Elle balaie, elle pense. Elle récure, elle pense. Le feu jaillit sous la marmite, elle l’imagine dans sa barque, bercé par la mer et son rythme. Il vient de jeter son filet, s’allonge dans son embarcation, le chapeau sur les yeux. Cinq minutes et il remontera le filet, le relancera, délivrera les poissons pêchés pour les placer dans le baquet à ses pieds. La légère brise et le demi sommeil ont empêché qu’il les entende arriver. Des idiomes étranges lui parviennent, il se redresse brusquement, des mains viriles le saisissent et l’extirpent, le réduisent au silence et au statut d’objet.

Des rives proches
Des rives proches

La mère demeure en les murs, car la mer ne lui plaît plus guère. Les créneaux des murailles la rassurent. Ils lui murmurent que des flots toujours déserts ne parviendra plus aucune autre galère. Son enfant a disparu, misère, et les embruns iodés ne sauraient que la rendre amère. Elle ne sort qu’obligée, pour ses cultures et le marché, mais elle garde la tête baissée. Elle sait qu’elle n’est pas seule, que d’autres familles ont perdu ainsi un fils, une fille, toute une lignée. Elle sait, mais elle ne saurait que leur dire. Elle ne saurait les écouter.

Des rives proches
Des rives proches

Le père et la mère ne veillent plus au soir tombé. Ils aspirent à ce que la nuit les avale. Autour d’eux, la petite cité dort. Sur les chemins de ronde, les guetteurs surveillent le chant des cigales, la brise fraîche et l’armée des étoiles. Les villageois ont préféré abandonner la mer ; les hauteurs sont plus sûres. Les barbaresques sont bons marins, mais ne sauraient attaquer les murs.

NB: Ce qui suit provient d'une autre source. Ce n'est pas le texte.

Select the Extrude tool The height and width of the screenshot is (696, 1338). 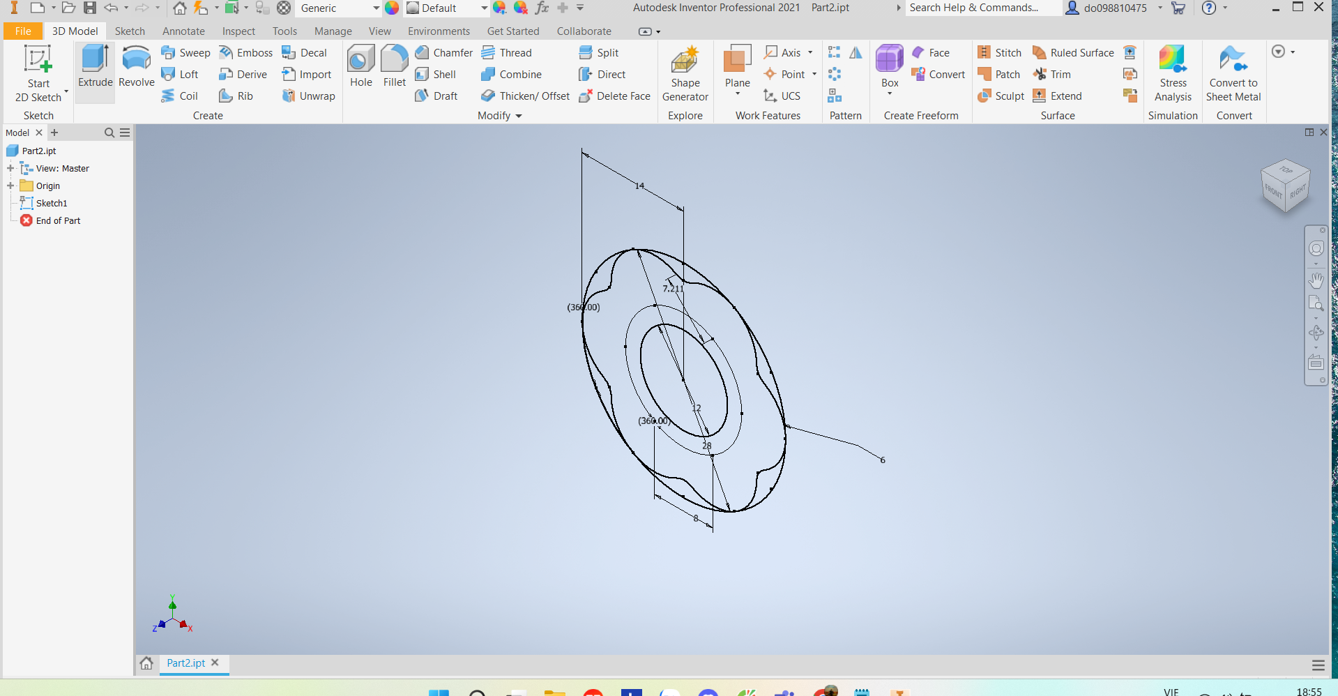[x=95, y=67]
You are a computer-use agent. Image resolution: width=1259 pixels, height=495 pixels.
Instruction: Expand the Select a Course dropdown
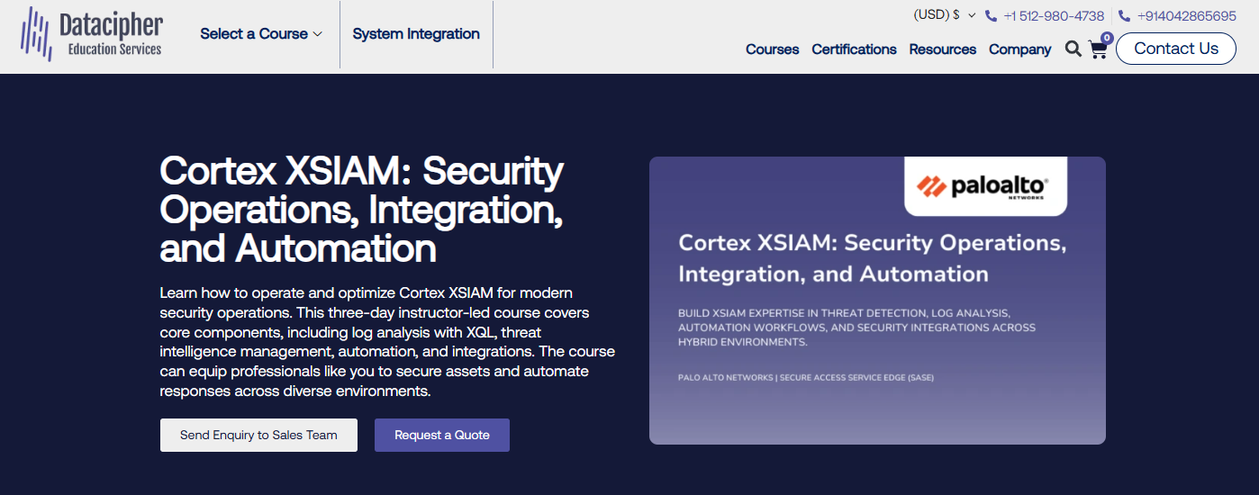click(x=261, y=34)
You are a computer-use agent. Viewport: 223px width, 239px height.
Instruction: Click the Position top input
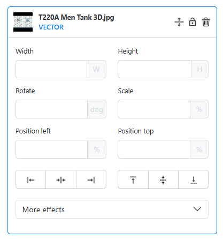click(x=154, y=149)
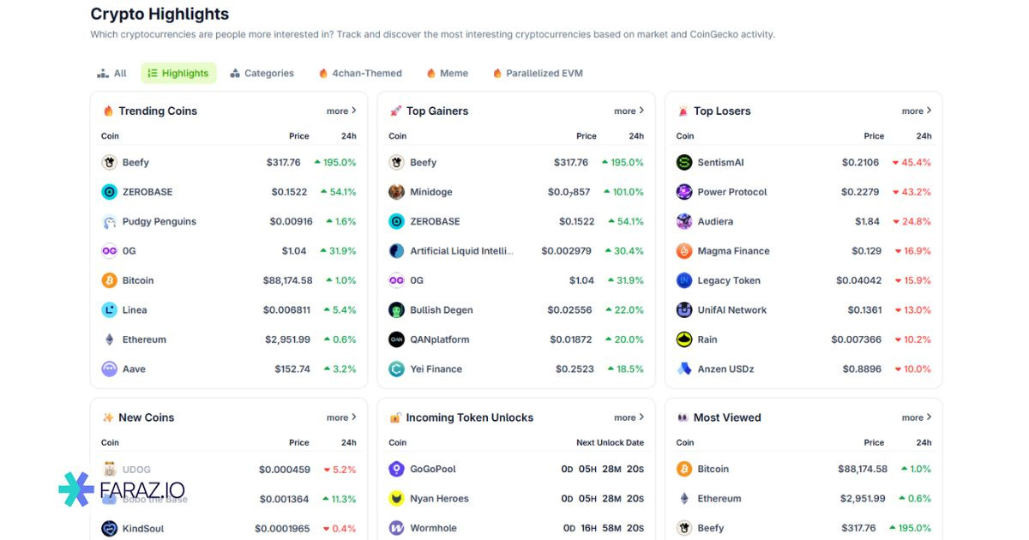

Parfois, la mère s’endort ; elle rêve que les pirates la prennent. Ils l’emmènent, enchaînée, et elle débarque sur une autre terre où il l’attend. Esclave, ça lui conviendrait encore, si c’était pour être avec son enfant.

Des rives proches
Des rives proches

Souvent, le père s’éveille, le cœur en sang. Il prépare une besace, et s’en va vers la grève. Il commence de mettre à flot sa barque, quand des pêcheurs arrivent. Ils le voient sans filet, ils comprennent. Ils lui disent des mots insensés, ils promettent la vie meilleure, clament la folie que ce serait. Le père recule, les yeux brûlants. Il fixe la mer, il voudrait voir au bout, tout au bout, le rivage qui lui a arraché le cœur. Mais la mer est aveugle, mais la mer est muette ; il s’en retourne alors à sa masure, comme un mort pourtant vivant. La mère l’y attend. La soupe est prête.